• What you should do: Reprint the whole of the data exactly.

• Collected data entries:

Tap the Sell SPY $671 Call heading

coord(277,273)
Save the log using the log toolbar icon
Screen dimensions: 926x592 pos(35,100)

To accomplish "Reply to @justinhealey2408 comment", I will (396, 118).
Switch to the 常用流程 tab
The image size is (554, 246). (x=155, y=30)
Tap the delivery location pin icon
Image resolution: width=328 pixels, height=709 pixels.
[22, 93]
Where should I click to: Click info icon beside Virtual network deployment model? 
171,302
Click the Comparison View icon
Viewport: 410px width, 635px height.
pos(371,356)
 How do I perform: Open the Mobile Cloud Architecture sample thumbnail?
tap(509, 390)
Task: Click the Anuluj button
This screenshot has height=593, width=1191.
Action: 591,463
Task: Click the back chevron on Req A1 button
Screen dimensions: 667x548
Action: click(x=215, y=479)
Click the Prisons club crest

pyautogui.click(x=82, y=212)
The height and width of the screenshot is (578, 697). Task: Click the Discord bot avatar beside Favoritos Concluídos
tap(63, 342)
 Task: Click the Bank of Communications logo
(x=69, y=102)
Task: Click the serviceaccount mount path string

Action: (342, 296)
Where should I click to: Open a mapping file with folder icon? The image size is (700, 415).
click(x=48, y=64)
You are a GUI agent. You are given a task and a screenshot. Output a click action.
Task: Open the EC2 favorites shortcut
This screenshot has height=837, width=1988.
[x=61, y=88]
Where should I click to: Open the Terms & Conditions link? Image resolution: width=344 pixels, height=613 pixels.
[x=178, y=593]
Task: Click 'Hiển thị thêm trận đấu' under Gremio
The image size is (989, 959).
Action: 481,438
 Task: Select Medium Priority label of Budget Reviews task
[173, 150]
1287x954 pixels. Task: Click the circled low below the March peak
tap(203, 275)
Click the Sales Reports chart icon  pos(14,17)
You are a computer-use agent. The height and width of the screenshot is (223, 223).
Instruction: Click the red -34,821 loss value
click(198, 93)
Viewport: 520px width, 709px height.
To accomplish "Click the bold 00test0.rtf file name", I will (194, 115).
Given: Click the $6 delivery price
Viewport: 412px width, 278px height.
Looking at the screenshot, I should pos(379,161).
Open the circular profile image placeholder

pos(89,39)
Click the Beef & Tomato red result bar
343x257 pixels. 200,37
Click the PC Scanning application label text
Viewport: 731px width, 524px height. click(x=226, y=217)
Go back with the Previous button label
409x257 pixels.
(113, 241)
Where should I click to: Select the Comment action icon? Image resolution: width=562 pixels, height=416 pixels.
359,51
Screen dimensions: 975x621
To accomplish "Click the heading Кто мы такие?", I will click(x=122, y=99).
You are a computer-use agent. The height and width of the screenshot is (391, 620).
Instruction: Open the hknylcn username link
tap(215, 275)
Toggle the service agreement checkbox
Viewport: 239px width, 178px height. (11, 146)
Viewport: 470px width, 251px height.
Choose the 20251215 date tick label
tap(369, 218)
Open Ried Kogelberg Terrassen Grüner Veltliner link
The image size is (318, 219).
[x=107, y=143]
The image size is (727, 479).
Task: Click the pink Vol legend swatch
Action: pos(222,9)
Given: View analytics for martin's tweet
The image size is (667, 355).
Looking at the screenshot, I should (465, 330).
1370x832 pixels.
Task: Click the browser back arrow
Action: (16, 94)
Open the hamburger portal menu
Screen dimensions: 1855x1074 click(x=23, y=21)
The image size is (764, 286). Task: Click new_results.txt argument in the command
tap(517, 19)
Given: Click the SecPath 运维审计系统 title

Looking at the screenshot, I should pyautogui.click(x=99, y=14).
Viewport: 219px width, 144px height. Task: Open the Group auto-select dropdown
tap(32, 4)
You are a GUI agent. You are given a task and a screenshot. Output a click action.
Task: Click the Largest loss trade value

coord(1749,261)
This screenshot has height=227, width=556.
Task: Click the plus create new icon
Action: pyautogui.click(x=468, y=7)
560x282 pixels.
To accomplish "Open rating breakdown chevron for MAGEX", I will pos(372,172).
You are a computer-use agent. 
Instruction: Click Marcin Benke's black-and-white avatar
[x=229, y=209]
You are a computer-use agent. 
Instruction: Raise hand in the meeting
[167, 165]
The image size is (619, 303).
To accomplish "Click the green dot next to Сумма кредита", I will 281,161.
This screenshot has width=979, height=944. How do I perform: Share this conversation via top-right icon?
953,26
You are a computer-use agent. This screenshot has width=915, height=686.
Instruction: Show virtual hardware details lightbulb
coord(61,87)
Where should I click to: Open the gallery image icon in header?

• Final answer:
Tap the Sell SPY $671 Call heading

coord(277,273)
Save the log using the log toolbar icon
Screen dimensions: 926x592 pos(35,100)

To accomplish "Reply to @justinhealey2408 comment", I will (396, 118).
Switch to the 常用流程 tab
The image size is (554, 246). (x=155, y=30)
Tap the delivery location pin icon
Image resolution: width=328 pixels, height=709 pixels.
[22, 93]
Where should I click to: Click info icon beside Virtual network deployment model? 
171,302
Click the Comparison View icon
Viewport: 410px width, 635px height.
pos(371,356)
 How do I perform: Open the Mobile Cloud Architecture sample thumbnail?
tap(509, 390)
Task: Click the Anuluj button
This screenshot has height=593, width=1191.
Action: 591,463
Task: Click the back chevron on Req A1 button
Screen dimensions: 667x548
Action: click(x=215, y=479)
Click the Prisons club crest

pyautogui.click(x=82, y=212)
The height and width of the screenshot is (578, 697). Task: Click the Discord bot avatar beside Favoritos Concluídos
tap(63, 342)
 Task: Click the Bank of Communications logo
(x=69, y=102)
Task: Click the serviceaccount mount path string

Action: (342, 296)
Where should I click to: Open a mapping file with folder icon? The image size is (700, 415).
click(x=48, y=64)
You are a GUI agent. You are given a task and a screenshot. Output a click action.
Task: Open the EC2 favorites shortcut
This screenshot has height=837, width=1988.
[x=61, y=88]
Where should I click to: Open the Terms & Conditions link? Image resolution: width=344 pixels, height=613 pixels.
[x=178, y=593]
Task: Click 'Hiển thị thêm trận đấu' under Gremio
The image size is (989, 959).
Action: 481,438
 Task: Select Medium Priority label of Budget Reviews task
[173, 150]
1287x954 pixels. Task: Click the circled low below the March peak
tap(203, 275)
Click the Sales Reports chart icon  pos(14,17)
You are a computer-use agent. The height and width of the screenshot is (223, 223).
Instruction: Click the red -34,821 loss value
click(198, 93)
Viewport: 520px width, 709px height.
To accomplish "Click the bold 00test0.rtf file name", I will (194, 115).
Given: Click the $6 delivery price
Viewport: 412px width, 278px height.
Looking at the screenshot, I should pos(379,161).
Open the circular profile image placeholder

pos(89,39)
Click the Beef & Tomato red result bar
343x257 pixels. 200,37
Click the PC Scanning application label text
Viewport: 731px width, 524px height. click(x=226, y=217)
Go back with the Previous button label
409x257 pixels.
(113, 241)
Where should I click to: Select the Comment action icon? Image resolution: width=562 pixels, height=416 pixels.
359,51
Screen dimensions: 975x621
To accomplish "Click the heading Кто мы такие?", I will click(x=122, y=99).
You are a computer-use agent. The height and width of the screenshot is (391, 620).
Instruction: Open the hknylcn username link
tap(215, 275)
Toggle the service agreement checkbox
Viewport: 239px width, 178px height. (11, 146)
Viewport: 470px width, 251px height.
Choose the 20251215 date tick label
tap(369, 218)
Open Ried Kogelberg Terrassen Grüner Veltliner link
The image size is (318, 219).
[x=107, y=143]
The image size is (727, 479).
Task: Click the pink Vol legend swatch
Action: pos(222,9)
Given: View analytics for martin's tweet
The image size is (667, 355).
Looking at the screenshot, I should (465, 330).
1370x832 pixels.
Task: Click the browser back arrow
Action: (16, 94)
Open the hamburger portal menu
Screen dimensions: 1855x1074 click(x=23, y=21)
The image size is (764, 286). Task: Click new_results.txt argument in the command
tap(517, 19)
Given: Click the SecPath 运维审计系统 title

Looking at the screenshot, I should pyautogui.click(x=99, y=14).
Viewport: 219px width, 144px height. Task: Open the Group auto-select dropdown
tap(32, 4)
You are a GUI agent. You are given a task and a screenshot. Output a click action.
Task: Click the Largest loss trade value

coord(1749,261)
This screenshot has height=227, width=556.
Task: Click the plus create new icon
Action: pyautogui.click(x=468, y=7)
560x282 pixels.
To accomplish "Open rating breakdown chevron for MAGEX", I will pos(372,172).
You are a computer-use agent. 
Instruction: Click Marcin Benke's black-and-white avatar
[x=229, y=209]
You are a computer-use agent. 
Instruction: Raise hand in the meeting
[167, 165]
The image size is (619, 303).
To accomplish "Click the green dot next to Сумма кредита", I will 281,161.
This screenshot has width=979, height=944. How do I perform: Share this conversation via top-right icon?
953,26
You are a computer-use agent. This screenshot has width=915, height=686.
Instruction: Show virtual hardware details lightbulb
coord(61,87)
Where should I click to: Open the gallery image icon in header?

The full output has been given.